Ten years later Mormon settlers were sent by BrighamYoung from Salt Lake City to colonize the valley. They built a 150 square foot adobe brick fort, part of which still stands today as the oldest structure in Las Vegas and is appropriately named the Mormon Fort. The Mormons spent two years here before the harsh desert defeated their ambitions. By 1857 the fort was abandoned.
Things really didn’t start happening for Las Vegas until 1904, when the San Pedro, Los Angeles and Salt Lake Railroad laid its tracks through the Las Vegas Valley. The Railroad purchased prime land, bought the water rights and surveyed a town site for its railroad servicing and repair facilities. In 1905, the railroad held an auction and sold 700 lots. Las Vegas became a small watering stop with a few hotels, stores, a saloon and a few thousand residents.
When the government appropriated $165 million for the Boulder Canyon Project in 1928, Las Vegas received its first wave of residents. Thousands of Depression weary job seekers came to help build the world’s largest gravity dam, 40 miles from Las Vegas, now named Hoover Dam.
In 1931, construction of the dam began and the Governor of Nevada, Fred Balzar, approved the “wide open” gambling bill that had been introduced by a Winnemucca rancher, Assemblyman Phil Tobin. Up until that time gambling was outlawed in Nevada.
Hoover Dam
As people flocked to the area to work on the Boulder Dam Project the federal government didn’t want the workers to be distracted by the temptations of Las Vegas so they created a separate government town to house them, Boulder City. Gambling was illegal in Boulder City and it still remains the only community in Nevada where gambling is against the law.
The country’s attention was focused on the dam as it was completed in 1935. The dam served as a magnet for federal appropriations, thousands of tourists and new residents and an endless supply of power and electricity. Also, as the country prepared for World War II. Tens of thousands of pilots and gunners trained at the Las Vegas Aerial Gunnery School, opened by the government on 3 million acres north of town. Today this property is home to Nellis Air Force Base and the Nevada Test Site.

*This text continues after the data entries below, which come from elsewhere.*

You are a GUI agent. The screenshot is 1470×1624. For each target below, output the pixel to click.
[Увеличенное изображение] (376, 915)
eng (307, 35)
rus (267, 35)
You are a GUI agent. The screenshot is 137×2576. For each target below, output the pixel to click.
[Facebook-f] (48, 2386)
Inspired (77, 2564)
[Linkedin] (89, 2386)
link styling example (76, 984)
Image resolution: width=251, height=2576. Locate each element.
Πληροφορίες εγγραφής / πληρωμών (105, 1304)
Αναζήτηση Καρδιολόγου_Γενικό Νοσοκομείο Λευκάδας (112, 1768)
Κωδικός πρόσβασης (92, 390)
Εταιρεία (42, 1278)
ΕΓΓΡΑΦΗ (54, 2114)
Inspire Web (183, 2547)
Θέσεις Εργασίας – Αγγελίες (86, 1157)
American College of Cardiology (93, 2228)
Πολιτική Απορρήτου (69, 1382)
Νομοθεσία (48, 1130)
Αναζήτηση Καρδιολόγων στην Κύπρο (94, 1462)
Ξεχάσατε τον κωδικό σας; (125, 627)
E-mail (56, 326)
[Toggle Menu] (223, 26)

By the early 1940s, downtown Las Vegas had several luxury hotels and a dozen small but successful gambling clubs. In 1941 a businessman by the name of Thomas Hull, who owned a string of motor inns in California, decided to open the El Rancho Las Vegas, just outside the city limits right off the highway from Los Angeles. The El Rancho had 100 motel rooms, a western styled casino, it was located right off the highway and had a large parking lot with an inviting swimming pool in the middle. The El Rancho’s quick success led to the building of another property down the road called the Last Frontier Hotel. Thus the Las Vegas Strip was born.